Inhaled prostacyclin following surgical repair of congenital heart disease--a pilot study.

BACKGROUND

The development of additional therapies for the treatment of pulmonary hypertension would be a significant advancement in the treatment of congenital heart disease. Recently, studies have found inhaled prostacyclin (PGI2) is an effective pulmonary vasodilator, comparable with nitric oxide. In this prospective interventional pilot study, we examined the physiologic effects of inhaled PGI2 in children with congenital heart disease and pulmonary hypertension.

METHODS

Six children (median age 6 months, range 5 to 21 months) with congenital heart disease and preoperative pulmonary hypertension (mean pulmonary artery pressure [MPAP] greater than 50% systemic) received a 15-minute course of inhaled PGI2 intraoperatively postrepair.
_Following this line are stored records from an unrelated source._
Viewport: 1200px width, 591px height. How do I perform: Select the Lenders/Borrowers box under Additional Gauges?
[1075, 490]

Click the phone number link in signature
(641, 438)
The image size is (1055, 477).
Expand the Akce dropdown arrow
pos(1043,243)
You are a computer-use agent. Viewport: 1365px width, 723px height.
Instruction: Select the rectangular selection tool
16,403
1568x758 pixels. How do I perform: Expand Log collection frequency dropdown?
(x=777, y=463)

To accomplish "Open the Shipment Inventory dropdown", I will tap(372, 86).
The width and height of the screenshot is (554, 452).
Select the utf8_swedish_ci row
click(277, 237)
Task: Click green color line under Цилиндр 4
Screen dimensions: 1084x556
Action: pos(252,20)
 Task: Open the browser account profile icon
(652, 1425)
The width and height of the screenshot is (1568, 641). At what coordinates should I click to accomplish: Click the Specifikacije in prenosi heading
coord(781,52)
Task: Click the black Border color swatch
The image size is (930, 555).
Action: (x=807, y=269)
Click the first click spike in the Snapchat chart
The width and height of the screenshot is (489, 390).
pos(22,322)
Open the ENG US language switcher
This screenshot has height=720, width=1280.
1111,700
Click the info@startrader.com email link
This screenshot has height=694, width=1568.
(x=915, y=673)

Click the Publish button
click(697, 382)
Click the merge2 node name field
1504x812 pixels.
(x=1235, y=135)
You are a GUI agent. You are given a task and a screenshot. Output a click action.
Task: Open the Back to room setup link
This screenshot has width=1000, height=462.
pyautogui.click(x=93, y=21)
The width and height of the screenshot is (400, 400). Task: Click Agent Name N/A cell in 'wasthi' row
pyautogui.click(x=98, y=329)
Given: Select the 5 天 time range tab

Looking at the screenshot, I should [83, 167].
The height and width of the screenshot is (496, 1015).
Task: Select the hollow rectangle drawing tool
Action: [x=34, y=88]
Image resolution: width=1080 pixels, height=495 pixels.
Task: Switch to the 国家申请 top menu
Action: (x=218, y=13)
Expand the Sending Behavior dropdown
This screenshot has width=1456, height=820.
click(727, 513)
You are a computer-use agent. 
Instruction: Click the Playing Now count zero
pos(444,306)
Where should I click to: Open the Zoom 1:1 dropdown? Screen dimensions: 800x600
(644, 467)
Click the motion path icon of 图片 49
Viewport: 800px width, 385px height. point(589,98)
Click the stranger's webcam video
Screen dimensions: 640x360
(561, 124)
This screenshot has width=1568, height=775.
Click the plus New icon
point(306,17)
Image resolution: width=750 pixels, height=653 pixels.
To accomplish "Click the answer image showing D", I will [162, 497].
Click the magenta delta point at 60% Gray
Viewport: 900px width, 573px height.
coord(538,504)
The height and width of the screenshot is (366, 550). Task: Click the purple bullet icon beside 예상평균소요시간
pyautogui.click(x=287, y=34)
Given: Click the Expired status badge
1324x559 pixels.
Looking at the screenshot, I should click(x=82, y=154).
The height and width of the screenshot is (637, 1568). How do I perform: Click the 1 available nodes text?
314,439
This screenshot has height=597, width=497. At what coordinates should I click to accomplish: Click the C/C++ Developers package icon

The inhaled PGI2 was delivered by aerosolizing the IV formulation (Flolan, Glaxo-Wellcome) to achieve a dose of 50 ng/kg/min. Physiologic parameters measured during the medication period were compared with measurements taken during two 15-minute baseline periods before and after the medication period.

RESULTS

Inhaled PGI2 significantly reduced the mean pulmonary artery pressure from 25 +/- 3 to 21 +/- 3 (p < 0.01) and improved the PaO2/FiO2 ratio from 275 +/- 181 to 433 +/- 285 (p = 0.01). There were no significant changes in systemic blood pressure, heart rate, or cardiac index.

CONCLUSIONS

Children with congenital heart disease and pulmonary hypertension may benefit from inhaled PGI2. Inhaled PGI2 reduced pulmonary blood pressures and improved oxygenation in this small study. PGI2 acts through cyclic adenosine monophosphate mediated pulmonary vasodilation, a mechanism different from nitric oxide. In children with inadequate response to nitric oxide, inhaled PGI2 may be a useful alternative pulmonary vasodilator.